The other meaning of value being how much that data is worth to the individuals it represents. A user’s personal information may not be worth much to the business, but it represents that user, and so they will be inconvenienced if it’s wrong. For example, the billing address of a debit card is unlikely to be needed– you may use the card without ever referencing it. But suppose that card is lost, and the information in the database is wrong because it failed to update when you moved. Now, your replacement card was sent to your old address. Of course, avoiding this situation is a dire necessity, and so the billing address (though unnecessary for anything other than customer support/relations) is Master Data.
Cardinality
Suppose your system has a user login. Each user could have a very long list of attributes associated with them. Suppose the information was stored in 3 locations– one for each office location you have. Now suppose the total number of employees was 30… there really wouldn’t be a benefit to adding a MDM system. Updating a user’s information could be done simultaneously in all three locations, without really generating any significant number of requests. Even though user information is almost always Master Data, it’s simply not worth it in very small data sets.
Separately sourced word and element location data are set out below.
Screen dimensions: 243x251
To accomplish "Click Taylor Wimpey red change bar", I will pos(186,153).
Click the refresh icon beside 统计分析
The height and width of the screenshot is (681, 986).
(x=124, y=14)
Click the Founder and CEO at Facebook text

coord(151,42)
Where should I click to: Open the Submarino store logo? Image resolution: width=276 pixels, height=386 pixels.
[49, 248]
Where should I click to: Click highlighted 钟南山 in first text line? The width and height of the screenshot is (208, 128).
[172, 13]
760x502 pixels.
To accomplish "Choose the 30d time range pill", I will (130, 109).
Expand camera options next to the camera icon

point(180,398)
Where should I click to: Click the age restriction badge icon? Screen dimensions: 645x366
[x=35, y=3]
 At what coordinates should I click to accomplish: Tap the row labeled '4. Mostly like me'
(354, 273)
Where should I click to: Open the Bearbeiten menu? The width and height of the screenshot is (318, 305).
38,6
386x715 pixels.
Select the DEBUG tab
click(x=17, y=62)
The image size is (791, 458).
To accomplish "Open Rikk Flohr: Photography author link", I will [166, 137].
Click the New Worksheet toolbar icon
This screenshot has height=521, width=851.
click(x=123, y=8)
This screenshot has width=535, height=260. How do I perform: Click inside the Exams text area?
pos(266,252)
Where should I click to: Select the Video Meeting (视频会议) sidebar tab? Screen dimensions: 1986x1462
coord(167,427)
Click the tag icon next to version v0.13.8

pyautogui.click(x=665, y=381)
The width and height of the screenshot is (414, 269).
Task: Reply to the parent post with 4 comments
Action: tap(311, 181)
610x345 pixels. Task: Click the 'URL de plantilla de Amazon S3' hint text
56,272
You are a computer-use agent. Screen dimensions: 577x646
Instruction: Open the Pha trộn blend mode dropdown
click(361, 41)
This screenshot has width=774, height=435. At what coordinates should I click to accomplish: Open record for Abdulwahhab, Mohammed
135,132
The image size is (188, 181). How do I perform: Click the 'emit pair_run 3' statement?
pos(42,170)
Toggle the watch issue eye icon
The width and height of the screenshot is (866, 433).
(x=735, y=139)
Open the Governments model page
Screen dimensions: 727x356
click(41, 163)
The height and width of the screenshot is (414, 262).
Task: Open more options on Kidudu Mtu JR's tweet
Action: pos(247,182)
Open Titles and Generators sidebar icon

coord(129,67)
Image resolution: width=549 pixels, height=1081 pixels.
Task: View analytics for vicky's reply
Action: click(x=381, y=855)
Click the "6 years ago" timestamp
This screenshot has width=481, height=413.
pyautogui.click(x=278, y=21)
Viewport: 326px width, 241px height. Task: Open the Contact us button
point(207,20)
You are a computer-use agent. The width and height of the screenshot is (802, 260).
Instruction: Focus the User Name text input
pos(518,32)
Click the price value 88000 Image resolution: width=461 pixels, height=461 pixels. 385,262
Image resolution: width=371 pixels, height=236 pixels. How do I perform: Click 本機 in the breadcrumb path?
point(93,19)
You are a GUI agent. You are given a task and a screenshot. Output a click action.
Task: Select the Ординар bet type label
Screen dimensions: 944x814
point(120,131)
Though Master Data is as diverse as the companies that have them, there are several themes that we can look to in order to help us refine our internal search for Master Data within our own company.
People
Who do you do business with? Customers, clients, users, suppliers, distributors.
Locations
Brick and mortar has the wonderful quality of low volatility, high value, complexity and reusability. Addresses and anything associated with them.
Things
What does your business need to continue? Not only internal inventory for sale, but potentially what your business consumes and how much it has. An airline, for example, needs to keep track of it’s fuel in many locations and distribute that information to all the other locations. Otherwise, they risk a plane landing to refuel and finding out there is none left. As well, products or services you directly sell or buy are often Master Data.
Financial and Administrative
What information do you often use to generate reports? What sort of accounting information is relevant to your business? This could include the structure of your organization (sales territories, regions you provide service to, cost centers, profit centers, price lists).
Now that you see how much Master Data you have, do you need to manage it? Answer the questions below to see if you should!
With those considerations in mind, you should have a better idea on what Master Data is, why we have management systems for it, and whether or not you should be implementing an MDM yourself!